▶ [Work item]:
Scan the entries below. List each line with "header".

▶ [Data]:
**********

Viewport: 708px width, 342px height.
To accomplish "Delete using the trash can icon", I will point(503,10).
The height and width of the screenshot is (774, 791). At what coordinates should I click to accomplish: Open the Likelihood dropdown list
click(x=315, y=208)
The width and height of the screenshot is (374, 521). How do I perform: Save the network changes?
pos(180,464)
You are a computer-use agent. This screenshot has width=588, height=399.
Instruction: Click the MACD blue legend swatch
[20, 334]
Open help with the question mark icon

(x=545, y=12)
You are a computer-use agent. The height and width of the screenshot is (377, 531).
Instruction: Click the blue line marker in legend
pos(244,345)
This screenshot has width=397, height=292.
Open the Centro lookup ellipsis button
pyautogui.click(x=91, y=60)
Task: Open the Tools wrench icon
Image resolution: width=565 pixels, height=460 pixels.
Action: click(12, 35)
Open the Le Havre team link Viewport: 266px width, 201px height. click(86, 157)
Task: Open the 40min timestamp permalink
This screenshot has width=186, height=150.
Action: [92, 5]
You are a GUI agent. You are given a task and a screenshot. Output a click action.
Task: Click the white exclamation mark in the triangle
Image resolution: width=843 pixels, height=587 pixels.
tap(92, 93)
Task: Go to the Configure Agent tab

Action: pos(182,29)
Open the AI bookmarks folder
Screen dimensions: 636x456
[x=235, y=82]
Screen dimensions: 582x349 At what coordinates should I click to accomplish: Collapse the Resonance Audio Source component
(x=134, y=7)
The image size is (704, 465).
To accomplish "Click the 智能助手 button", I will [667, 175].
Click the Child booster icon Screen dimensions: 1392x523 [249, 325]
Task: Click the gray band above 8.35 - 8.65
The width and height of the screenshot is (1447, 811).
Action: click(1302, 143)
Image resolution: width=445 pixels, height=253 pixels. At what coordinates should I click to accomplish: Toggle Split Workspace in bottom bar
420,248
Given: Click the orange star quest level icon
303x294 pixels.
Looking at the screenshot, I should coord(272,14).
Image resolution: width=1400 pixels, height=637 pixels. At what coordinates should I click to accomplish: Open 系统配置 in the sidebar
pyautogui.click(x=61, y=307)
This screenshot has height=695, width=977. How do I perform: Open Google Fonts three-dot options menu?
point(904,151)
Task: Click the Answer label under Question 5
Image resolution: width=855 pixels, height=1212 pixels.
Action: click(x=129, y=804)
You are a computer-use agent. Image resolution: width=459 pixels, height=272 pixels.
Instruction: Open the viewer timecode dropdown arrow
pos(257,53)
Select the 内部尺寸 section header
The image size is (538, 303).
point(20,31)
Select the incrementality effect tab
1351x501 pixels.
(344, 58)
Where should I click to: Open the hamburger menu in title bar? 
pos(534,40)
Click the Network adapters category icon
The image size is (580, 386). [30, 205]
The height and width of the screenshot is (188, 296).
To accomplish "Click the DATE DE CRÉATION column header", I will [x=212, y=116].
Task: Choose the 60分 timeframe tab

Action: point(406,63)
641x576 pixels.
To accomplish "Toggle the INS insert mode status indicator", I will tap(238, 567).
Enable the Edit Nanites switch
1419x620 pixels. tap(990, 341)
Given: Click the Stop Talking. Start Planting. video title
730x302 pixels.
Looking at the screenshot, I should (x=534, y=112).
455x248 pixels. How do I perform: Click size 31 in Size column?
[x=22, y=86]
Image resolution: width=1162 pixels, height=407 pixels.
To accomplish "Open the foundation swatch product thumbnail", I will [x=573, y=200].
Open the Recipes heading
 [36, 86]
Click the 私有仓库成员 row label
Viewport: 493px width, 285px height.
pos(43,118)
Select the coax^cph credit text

**********

▶ [Exercise answer]:
Select the 内部尺寸 section header
To accomplish "Click the DATE DE CRÉATION column header", I will [x=212, y=116].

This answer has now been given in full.